Stored data entries:
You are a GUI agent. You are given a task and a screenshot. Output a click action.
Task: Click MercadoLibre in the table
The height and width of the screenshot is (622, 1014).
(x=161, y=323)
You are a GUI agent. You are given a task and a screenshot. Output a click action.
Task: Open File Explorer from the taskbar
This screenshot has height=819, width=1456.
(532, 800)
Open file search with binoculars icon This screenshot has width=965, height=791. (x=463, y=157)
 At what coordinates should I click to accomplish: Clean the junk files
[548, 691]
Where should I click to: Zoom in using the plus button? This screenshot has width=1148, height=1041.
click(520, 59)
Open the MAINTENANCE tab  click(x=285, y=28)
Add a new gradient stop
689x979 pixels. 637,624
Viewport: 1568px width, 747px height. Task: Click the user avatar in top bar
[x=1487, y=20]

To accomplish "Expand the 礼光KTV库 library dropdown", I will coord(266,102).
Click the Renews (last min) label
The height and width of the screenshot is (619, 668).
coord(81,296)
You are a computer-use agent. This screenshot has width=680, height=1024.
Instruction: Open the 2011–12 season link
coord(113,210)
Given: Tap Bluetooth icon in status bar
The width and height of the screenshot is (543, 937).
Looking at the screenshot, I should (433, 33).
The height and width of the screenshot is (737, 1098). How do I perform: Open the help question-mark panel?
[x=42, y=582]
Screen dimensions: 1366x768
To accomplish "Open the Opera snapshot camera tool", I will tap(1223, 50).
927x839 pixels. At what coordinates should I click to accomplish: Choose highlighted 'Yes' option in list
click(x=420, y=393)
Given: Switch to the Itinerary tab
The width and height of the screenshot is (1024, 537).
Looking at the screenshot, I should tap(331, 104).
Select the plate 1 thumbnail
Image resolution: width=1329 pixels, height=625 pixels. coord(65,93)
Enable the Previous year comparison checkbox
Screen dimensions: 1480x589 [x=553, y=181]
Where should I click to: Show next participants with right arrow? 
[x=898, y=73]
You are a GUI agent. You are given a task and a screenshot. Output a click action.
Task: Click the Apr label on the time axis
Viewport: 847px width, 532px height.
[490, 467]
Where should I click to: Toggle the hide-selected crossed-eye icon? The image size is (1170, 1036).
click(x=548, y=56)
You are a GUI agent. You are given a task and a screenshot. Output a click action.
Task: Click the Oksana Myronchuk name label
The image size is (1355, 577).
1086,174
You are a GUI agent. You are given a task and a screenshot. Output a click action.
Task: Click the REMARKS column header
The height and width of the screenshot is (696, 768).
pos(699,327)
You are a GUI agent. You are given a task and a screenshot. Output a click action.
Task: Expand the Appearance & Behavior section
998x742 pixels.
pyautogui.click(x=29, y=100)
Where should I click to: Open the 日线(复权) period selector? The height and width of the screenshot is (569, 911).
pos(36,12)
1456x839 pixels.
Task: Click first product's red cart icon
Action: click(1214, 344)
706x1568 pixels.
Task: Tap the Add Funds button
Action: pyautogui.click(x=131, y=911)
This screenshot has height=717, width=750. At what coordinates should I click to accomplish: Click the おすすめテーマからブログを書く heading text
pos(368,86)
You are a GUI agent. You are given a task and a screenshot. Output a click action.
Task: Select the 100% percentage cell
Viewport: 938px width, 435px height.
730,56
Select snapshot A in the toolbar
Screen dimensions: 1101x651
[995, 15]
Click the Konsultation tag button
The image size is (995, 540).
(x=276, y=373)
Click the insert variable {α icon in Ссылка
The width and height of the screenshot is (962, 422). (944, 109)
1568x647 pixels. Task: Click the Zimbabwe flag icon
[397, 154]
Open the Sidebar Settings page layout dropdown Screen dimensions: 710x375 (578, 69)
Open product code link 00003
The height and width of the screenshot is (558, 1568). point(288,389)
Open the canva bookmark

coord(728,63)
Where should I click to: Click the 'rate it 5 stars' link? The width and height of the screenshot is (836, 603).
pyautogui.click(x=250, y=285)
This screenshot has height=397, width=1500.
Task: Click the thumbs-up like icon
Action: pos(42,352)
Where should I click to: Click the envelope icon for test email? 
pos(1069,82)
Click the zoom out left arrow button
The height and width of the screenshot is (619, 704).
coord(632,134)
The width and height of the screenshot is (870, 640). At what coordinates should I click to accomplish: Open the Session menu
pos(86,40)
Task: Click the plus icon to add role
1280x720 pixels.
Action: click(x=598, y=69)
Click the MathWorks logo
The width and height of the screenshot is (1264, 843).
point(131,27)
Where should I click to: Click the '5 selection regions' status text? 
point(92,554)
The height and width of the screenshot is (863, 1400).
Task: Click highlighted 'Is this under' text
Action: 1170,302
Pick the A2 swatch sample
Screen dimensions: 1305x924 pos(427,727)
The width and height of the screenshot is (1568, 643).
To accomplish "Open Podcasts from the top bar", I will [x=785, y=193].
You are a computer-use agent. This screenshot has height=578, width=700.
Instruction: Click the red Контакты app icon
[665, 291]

▶ [EXERCISE GOAL]:
Transcribe, exactly and without additions, the lines of the records above, beginning with the line that contains "Where should I click to: Show" and ending with the line that contains "Task: Expand the", both included.

▶ [PROBLEM SOLUTION]:
Where should I click to: Show next participants with right arrow? 
[x=898, y=73]
You are a GUI agent. You are given a task and a screenshot. Output a click action.
Task: Click the Apr label on the time axis
Viewport: 847px width, 532px height.
[490, 467]
Where should I click to: Toggle the hide-selected crossed-eye icon? The image size is (1170, 1036).
click(x=548, y=56)
You are a GUI agent. You are given a task and a screenshot. Output a click action.
Task: Click the Oksana Myronchuk name label
The image size is (1355, 577).
1086,174
You are a GUI agent. You are given a task and a screenshot. Output a click action.
Task: Click the REMARKS column header
The height and width of the screenshot is (696, 768).
pos(699,327)
You are a GUI agent. You are given a task and a screenshot. Output a click action.
Task: Expand the Appearance & Behavior section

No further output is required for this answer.